Change Healthcare eyes moving HQ to Atlanta

Change could locate its new headquarters near McKesson’s 400,000-square-foot Alpharetta office.
Byron E. Small
Urvaksh Karkaria
By Urvaksh Karkaria – , Atlanta Business Chronicle

Metro Atlanta could land the headquarters of Nashville, Tenn.’s, largest health IT company.

Now that its merger with the technology division of San Francisco-based McKesson Corp. (NYSE: MCK) has closed, Nashville-based health IT giant Change Healthcare may be moving its headquarters to Atlanta.

The company, known as Emdeon prior to a 2015 rebranding, has yet to make a decision on a headquarters location, a spokeswoman told the Atlanta Business Chronicle,a Na shville Business Journal sister publication. But sources say it could take between 150,000 and 200,000 square feet of office space in North Fulton County.

Change could keep its headquarters in Nashville. The company has toured buildings here, real estate sources said.

Change's merger with McKesson's division, announced last summer, closed March 2, and creates a new company with combined annual revenue of $3.4 billion and 15,000 employees. The new firm, which retains the Change Healthcare name, provides software and analytics, network solutions and technology-enabled services.
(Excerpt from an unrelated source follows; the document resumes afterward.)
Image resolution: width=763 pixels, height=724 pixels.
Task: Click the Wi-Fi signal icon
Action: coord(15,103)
Change, majority-owned by private equity giant The Blackstone Group L.P., is Nashville’s largest health IT company, according to NBJ research. At the time of the merger announcement, Change had 7,000 employees, with more than 900 in Nashville and McKesson Technology Solutions (MTS) had 11,000, according to The Tennessean.
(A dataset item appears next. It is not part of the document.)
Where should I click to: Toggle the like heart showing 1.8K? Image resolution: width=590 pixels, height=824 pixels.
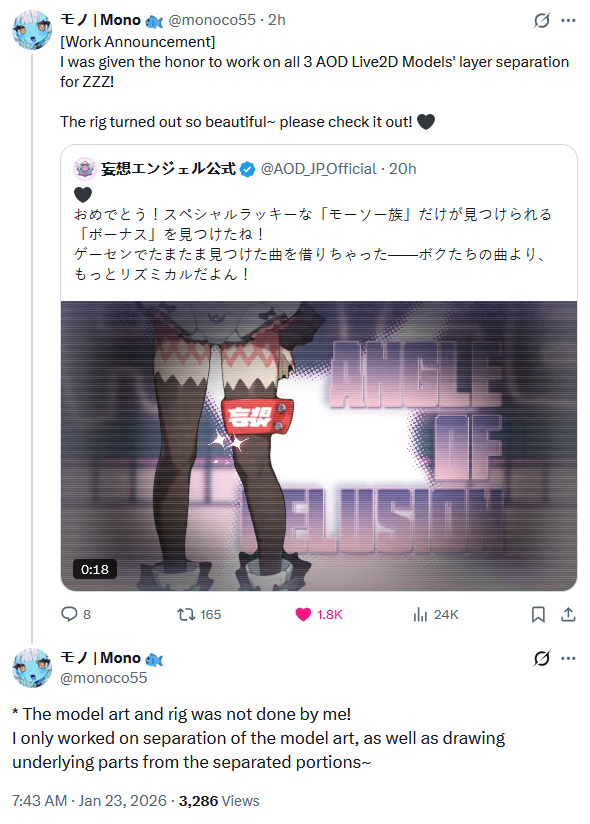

For Change, a concentrated investment in Atlanta would make sense because of access to McKesson talent, tech-focused universities and a vibrant health IT industry cluster.

“The scale and depth of the IT labor pool in Atlanta — both in health care and non-health care — is more impressive than in Nashville,” said Chris Kane, partner at consulting firm DHG Healthcare.

McKesson Technology Solutions ranked at No. 4 last year with $3.1 billion in annual revenue, according to Health Informatics 100. Change ranked No. 11, with $1.47 billion in revenue.

The technology-enabled health services space is crowded, Kane said.

“Over the last 15 years, the landscape has been littered with failed startups directed at improving health care,” he said. “The McKesson brand affords credibility in information technology generally, and in health-care sectors specifically.”

Change focuses on predictive analytics that can improve sales and profit margin for medical providers, payers and pharmacies, Kane said.

“The health care industry is drowning in data, but starved for insights,” he said. “With 18 percent of GDP devoted to health care, seemingly small increases in efficiency create enormous value.”

Change, which has an office in Buckhead and a call center in Alpharetta, could locate its new headquarters near McKesson’s 400,000-square-foot Alpharetta office.

Alpharetta — which bills itself as the Technology City of the South — accounts for a quarter of metro Atlanta’s top 25 tech employers. Indeed, some of tech’s biggest names — Fiserv, Hewlett-Packard, Microsoft and Verizon — have large operations in the submarket.

Atlanta, in general, is attracting a slew of Fortune 500 IT hubs and innovation centers, drawn by the region’s abundant and relatively inexpensive tech workforce. Global transportation access makes the city attractive to large corporations.

Last year, Anthem Inc. (NYSE: ANTM) confirmed plans to locate a more than 1,000-employee technology center in midtown Atlanta. Kaiser Permanente also opened a $20 million Atlanta technology operation to provide IT services around electronic medical record systems, patient medical records, cybersecurity, mobile, consumer technologies and back-office infrastructure.

General Electric Co. (NYSE: GE) and Honeywell International Inc. (NYSE: HON) also announced plans last year to open IT centers that would collectively employ more than 1,100.

McKesson’s Technology Solutions is the software development unit of McKesson. In 1999, McKesson entered the health care technology space by acquiring Atlanta-based HBO & Co. for $14.5 billion. Shortly after the acquisition, touted as one of Atlanta’s most successful technology deals ever, McKesson auditors discovered revenue booking problems that led to earnings restatements and class-action lawsuits.

Morningstar analysts said McKesson’s health care IT business never fit the firm’s overall strategy and was an impaired asset from the beginning as a result of an accounting fraud, Fortune reported in June. “Management has not made any material investments within this business over the past several years, and to our understanding, the technology was two to three generations behind other major HCIT (health care IT) players,” according to the analysts.